Il laboratorio rientra fra le attività di studio e valorizzazione, previste nel più ampio dossier elaborato per la candidatura di Ravello Costa d’Amalfi a Capitale della Cultura 2020 – dice il Direttore di Villa Rufolo – anche quale esempio di come le collaborazioni inter istituzionali possono portare vantaggi e benefici per il territorio; per tutti ricordiamo che, proprio gli studi e le ricerche finalizzati alla realizzazione di una tesi di laurea su Villa Rufolo, hanno permesso nei mesi scorsi di correggere ed integrare un’ampia letteratura moderna poco rigorosa”.

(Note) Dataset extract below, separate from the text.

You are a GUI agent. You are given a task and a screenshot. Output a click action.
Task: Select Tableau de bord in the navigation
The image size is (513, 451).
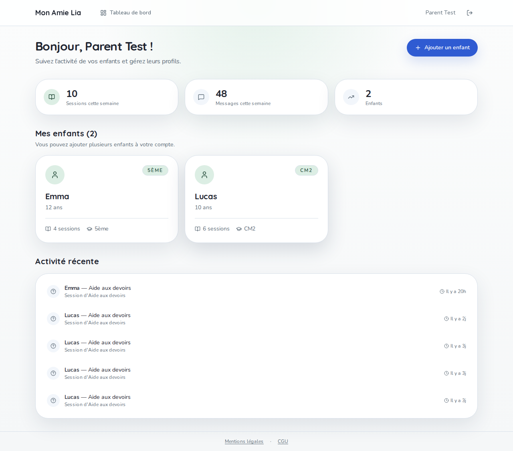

L’obiettivo diretto del laboratorio, ovviamente, è quello di ampliare le conoscenze degli allievi del quinto anno di Ingegneria Civile di UNISA, fornendo loro il linguaggio, i metodi e gli strumenti infografici per il rilievo dell’architettura oltre ad approfondire la conoscenza delle tecniche grafiche digitali atte alla realizzazione, alla visualizzazione, alla presentazione, alla comunicazione di un progetto grafico di rilievo. Saranno inoltre illustrate le più moderne tecniche di ‘modellazione’ digitale, dai sistemi di presa laser scanner alla fotogrammetria da drone. Il laboratorio contempla lezioni teoriche, esercitazioni pratiche di campagna e attività di laboratorio, anche per sviluppare le capacità critiche e quelle di lavorare in team.